Photos by Collin Richie

The Creatives: Artist Brandon Lewis


What their arms—outstretched like pillars—are holding cannot be seen, but it can be felt in every smooth stroke of this broad painting starring a young boy in a gleaming gold bowtie and surrounded by the gardenia-strewn dress of his mother and the Sunday best of his grandparents all reaching for the heavens—together. It’s unity, family, a continuum of story and tradition all in one image.

“Every time I come in the door, this is my reminder—a reminder of my people,” says Brandon Lewis of “Gardenia,” one of his most personal works, as he enters past a tree-trunk-thick depository of walking canes and walls checkered with rose-tinted family photos from the 1970s and ’80s.

These are the walls the Baker High School teacher grew up in—where at age 3 he drew an artful rendering of a bumble bee for a preschool assignment, when all he was supposed to do was color one in—now clad with his vivacious paintings like windows into a world of sewing circles, throwing horseshoes, and walking covered dishes to the neighbor’s house.

Inspired by Clementine Hunter—a large book of her work sits below “Gardenia,” next to the Bible—Lewis is a practitioner of painting and won the Public Favorite Award at the Arts Council’s Art Flow exhibit in 2019. But he’s truly a specialist in two nearly lost arts: passing on wisdom and stories of his elders, and taking the time to sit and visit. Without checking his phone, without setting an agenda, Lewis listens and observes.

“How you are raised serves as one of the biggest pieces of your inspiration well that you draw from,” Lewis says. “Oral history really impacts my work.”

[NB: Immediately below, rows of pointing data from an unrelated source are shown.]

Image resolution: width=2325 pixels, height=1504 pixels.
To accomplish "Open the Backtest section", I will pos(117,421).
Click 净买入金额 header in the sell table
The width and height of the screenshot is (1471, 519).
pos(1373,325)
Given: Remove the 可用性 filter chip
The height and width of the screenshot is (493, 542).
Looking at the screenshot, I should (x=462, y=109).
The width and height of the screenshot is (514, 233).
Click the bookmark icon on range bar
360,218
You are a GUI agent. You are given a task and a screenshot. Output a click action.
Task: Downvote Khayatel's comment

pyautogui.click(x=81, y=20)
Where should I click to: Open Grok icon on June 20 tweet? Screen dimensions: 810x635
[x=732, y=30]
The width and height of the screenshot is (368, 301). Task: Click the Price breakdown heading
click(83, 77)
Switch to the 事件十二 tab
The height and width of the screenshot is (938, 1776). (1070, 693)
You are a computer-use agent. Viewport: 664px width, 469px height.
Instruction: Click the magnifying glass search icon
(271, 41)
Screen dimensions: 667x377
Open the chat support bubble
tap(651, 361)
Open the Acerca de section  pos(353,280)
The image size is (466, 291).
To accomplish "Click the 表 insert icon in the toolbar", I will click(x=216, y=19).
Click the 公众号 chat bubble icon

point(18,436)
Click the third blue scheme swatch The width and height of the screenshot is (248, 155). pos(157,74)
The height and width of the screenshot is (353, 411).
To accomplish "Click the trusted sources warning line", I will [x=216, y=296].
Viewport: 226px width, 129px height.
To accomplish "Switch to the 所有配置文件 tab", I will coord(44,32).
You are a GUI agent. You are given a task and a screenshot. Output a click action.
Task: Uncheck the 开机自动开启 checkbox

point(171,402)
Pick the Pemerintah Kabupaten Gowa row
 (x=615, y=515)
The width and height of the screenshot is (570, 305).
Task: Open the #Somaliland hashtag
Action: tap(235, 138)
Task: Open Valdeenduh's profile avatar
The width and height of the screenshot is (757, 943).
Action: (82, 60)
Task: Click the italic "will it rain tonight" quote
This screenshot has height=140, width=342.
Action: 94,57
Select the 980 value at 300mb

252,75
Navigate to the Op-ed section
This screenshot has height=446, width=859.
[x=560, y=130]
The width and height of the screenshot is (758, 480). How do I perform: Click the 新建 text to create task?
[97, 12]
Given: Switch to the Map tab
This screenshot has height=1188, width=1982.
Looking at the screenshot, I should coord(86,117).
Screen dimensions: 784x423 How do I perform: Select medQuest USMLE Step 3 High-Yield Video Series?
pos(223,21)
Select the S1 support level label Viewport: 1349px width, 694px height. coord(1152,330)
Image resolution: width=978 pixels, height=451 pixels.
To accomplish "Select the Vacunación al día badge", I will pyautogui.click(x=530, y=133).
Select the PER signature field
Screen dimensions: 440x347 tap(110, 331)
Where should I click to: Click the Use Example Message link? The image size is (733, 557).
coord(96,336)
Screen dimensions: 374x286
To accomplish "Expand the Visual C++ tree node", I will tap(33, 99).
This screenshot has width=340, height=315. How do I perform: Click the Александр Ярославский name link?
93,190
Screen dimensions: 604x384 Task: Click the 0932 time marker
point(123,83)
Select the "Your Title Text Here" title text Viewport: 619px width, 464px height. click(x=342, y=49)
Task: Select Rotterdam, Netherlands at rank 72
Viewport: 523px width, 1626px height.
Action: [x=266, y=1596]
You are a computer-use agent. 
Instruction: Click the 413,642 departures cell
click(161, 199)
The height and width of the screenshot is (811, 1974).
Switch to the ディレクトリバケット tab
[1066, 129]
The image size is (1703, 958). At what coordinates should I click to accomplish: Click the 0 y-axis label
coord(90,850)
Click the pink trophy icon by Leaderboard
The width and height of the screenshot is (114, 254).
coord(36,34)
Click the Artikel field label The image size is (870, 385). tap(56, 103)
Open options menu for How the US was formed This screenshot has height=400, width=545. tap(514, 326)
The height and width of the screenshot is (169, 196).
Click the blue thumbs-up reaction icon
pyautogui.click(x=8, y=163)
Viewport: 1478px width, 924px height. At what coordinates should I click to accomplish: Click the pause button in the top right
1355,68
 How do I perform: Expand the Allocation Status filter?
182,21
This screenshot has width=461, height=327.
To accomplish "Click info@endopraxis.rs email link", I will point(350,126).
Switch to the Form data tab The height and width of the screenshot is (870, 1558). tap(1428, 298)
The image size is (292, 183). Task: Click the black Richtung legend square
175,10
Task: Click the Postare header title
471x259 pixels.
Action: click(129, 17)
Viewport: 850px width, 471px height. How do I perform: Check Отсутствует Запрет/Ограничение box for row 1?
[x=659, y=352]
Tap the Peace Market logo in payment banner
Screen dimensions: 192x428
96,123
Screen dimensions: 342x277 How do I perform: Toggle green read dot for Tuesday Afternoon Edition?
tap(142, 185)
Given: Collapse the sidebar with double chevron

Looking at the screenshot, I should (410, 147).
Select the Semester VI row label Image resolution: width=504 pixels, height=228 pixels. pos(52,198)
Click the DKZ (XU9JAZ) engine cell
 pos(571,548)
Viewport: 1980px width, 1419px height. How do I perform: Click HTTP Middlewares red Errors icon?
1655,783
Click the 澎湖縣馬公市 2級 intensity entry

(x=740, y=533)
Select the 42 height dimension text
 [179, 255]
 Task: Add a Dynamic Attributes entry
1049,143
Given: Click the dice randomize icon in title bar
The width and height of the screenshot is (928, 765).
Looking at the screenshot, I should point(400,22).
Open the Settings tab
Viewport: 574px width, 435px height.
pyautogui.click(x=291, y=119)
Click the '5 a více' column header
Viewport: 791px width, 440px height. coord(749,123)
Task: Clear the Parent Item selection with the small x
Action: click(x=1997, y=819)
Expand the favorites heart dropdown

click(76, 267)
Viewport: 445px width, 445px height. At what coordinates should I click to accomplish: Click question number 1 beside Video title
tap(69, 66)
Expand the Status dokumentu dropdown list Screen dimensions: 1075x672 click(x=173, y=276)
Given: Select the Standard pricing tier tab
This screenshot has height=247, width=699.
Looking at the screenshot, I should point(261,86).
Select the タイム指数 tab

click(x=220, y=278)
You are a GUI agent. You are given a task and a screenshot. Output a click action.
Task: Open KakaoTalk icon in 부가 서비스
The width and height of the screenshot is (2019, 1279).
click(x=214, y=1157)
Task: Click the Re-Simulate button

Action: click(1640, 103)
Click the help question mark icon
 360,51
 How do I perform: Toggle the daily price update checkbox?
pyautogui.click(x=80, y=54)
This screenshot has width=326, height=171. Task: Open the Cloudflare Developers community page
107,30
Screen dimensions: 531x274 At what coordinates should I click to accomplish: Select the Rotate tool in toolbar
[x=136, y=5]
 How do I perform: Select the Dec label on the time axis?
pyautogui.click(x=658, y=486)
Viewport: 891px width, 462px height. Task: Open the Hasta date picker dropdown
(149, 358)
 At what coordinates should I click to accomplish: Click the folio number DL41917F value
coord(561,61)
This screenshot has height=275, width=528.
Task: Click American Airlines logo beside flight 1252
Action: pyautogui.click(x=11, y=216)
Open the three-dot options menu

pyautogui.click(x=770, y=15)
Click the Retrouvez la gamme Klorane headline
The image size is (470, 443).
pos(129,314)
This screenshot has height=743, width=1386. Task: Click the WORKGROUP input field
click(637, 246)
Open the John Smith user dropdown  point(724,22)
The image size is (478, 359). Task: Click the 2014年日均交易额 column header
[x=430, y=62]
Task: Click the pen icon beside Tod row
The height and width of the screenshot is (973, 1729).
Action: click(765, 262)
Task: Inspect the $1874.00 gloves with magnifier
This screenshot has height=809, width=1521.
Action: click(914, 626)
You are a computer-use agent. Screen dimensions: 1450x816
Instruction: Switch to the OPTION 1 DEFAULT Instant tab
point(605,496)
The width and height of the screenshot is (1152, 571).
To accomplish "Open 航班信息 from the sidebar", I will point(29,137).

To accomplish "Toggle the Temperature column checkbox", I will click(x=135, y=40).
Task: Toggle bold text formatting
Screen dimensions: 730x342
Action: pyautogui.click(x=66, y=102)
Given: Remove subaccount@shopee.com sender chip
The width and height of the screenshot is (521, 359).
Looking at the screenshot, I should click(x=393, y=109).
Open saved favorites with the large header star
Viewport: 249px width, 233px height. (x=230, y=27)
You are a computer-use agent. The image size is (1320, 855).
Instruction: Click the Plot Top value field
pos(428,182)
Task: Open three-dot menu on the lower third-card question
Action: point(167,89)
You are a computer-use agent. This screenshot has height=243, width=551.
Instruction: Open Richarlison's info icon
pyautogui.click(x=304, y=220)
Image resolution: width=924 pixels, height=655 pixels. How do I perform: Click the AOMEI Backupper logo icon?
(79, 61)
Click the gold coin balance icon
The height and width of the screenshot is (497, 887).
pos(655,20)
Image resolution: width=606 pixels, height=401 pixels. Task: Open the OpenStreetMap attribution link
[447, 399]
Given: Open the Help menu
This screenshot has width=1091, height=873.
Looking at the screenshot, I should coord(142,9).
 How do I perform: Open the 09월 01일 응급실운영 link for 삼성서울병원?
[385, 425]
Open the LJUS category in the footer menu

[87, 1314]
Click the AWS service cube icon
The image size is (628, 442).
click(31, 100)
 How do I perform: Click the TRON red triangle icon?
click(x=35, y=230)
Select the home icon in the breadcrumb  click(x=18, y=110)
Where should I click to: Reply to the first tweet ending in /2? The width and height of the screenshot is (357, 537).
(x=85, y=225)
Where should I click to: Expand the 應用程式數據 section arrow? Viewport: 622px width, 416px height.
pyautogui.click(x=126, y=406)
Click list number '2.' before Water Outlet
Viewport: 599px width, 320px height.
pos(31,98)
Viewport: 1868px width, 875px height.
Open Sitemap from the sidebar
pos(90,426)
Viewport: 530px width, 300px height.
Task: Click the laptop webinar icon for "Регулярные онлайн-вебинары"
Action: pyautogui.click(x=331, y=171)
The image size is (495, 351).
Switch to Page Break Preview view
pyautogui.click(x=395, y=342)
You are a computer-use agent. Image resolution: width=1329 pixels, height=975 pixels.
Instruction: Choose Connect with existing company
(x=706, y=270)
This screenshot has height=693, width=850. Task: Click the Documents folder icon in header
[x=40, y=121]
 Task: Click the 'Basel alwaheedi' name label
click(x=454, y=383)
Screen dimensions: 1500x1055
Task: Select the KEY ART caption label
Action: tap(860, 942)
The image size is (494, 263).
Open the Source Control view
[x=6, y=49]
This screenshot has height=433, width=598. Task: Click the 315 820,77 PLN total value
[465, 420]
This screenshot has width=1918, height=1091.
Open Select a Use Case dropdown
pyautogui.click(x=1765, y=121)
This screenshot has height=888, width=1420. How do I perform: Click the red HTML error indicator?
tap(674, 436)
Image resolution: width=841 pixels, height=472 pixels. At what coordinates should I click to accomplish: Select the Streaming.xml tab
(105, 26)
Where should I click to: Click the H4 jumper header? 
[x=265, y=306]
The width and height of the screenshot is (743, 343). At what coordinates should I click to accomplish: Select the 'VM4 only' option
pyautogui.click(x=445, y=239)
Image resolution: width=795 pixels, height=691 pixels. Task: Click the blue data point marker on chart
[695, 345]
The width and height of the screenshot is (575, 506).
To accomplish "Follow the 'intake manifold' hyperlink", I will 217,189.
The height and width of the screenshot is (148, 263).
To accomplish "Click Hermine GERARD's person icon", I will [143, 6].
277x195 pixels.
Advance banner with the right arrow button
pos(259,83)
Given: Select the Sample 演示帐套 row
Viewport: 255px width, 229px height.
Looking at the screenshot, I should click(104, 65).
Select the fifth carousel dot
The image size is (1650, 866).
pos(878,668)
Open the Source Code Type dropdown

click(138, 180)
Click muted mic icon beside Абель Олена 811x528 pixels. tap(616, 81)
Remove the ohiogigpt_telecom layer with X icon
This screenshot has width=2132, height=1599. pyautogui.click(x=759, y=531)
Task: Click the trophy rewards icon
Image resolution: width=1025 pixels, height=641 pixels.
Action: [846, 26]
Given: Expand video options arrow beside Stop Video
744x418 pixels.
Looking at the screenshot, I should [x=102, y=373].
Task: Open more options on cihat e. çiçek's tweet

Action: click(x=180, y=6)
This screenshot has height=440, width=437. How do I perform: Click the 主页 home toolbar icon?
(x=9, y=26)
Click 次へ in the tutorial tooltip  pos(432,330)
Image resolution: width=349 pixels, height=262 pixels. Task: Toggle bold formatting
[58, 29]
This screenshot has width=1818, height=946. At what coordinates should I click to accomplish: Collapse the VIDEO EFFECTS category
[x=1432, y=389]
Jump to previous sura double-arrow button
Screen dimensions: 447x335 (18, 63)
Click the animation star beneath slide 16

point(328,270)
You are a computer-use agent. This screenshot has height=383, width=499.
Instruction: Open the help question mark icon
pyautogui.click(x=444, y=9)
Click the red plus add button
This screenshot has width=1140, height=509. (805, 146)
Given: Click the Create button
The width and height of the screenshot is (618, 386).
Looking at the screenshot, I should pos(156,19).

Lewis grew up always taking notes in his mind. He’s been to every family funeral and baptism and held a bowl an ancestor used on the plantation when she was a slave.

“We can’t trust other people to tell our story,” Lewis says. “You have to take ownership of your own story, and that’s when you really find a flow.”

Lewis’ hues are as opulent as his scenes are humble. A Saturday morning at the barber shop; a bedside visit with an ailing aunt; a widower’s lonesome cup of tea. But each is rendered with a reverence for the pageantry and peculiar passions that color the details of daily life.

He hopes his imagery will encourage viewers to think about something from their childhood so they tell that story to others.

Lewis is working on a coffee table book, which will feature his paintings and short writings about what inspired each, for release next year. Painting, he believes, should be storytelling.

“It’s about the human soul, feeding someone’s soul to lift someone in some way—that’s the role of artists,” Lewis says. “We are essential workers.”